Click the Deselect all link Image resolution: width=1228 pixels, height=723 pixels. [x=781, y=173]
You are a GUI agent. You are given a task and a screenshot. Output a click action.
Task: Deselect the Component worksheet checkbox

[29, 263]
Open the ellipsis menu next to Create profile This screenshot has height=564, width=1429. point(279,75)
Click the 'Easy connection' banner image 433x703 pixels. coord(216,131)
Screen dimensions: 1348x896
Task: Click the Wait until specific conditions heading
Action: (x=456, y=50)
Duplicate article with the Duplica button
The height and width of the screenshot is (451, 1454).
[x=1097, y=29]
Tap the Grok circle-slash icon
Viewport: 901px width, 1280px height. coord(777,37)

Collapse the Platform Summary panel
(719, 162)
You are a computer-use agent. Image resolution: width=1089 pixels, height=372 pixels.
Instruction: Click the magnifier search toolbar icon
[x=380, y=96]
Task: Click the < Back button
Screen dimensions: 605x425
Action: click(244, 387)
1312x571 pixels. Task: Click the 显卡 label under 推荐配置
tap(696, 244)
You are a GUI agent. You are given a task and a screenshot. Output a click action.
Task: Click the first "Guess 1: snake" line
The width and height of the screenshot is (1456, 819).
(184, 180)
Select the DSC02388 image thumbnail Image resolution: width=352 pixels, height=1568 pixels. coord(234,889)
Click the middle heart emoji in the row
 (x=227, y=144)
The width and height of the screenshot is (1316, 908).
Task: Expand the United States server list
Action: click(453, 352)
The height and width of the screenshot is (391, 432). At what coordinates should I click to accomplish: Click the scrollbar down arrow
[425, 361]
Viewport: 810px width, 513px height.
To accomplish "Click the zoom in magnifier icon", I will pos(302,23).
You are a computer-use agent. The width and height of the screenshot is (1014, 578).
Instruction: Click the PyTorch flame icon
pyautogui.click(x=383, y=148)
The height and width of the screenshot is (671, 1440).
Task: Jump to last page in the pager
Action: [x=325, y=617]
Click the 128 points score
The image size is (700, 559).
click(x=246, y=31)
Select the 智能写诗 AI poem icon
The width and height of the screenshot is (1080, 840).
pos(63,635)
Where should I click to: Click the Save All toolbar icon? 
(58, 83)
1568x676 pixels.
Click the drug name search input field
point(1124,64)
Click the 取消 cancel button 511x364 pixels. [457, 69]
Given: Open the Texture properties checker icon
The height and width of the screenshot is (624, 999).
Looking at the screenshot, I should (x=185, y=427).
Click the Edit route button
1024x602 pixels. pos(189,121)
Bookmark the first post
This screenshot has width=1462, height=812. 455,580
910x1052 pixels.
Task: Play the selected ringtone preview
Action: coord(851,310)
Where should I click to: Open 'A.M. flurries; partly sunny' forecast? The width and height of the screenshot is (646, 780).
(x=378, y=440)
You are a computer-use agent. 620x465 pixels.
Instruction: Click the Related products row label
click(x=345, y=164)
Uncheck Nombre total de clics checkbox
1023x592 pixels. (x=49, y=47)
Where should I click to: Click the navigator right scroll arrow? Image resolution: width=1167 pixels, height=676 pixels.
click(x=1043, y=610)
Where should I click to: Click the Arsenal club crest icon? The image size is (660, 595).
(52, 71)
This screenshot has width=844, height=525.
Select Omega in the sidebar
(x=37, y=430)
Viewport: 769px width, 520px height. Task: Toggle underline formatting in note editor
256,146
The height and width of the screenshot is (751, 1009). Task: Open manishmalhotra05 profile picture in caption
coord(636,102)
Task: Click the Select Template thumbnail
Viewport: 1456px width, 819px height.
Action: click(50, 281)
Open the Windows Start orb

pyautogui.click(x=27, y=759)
........
§ Problem to solve
Could you repeat exactly the lines above from the line with "Where should I click to: Click the Save" up to and including the line with "Given: Open the", and only those?

§ Response
Where should I click to: Click the Save All toolbar icon? 
(58, 83)
1568x676 pixels.
Click the drug name search input field
point(1124,64)
Click the 取消 cancel button 511x364 pixels. [457, 69]
Given: Open the Texture properties checker icon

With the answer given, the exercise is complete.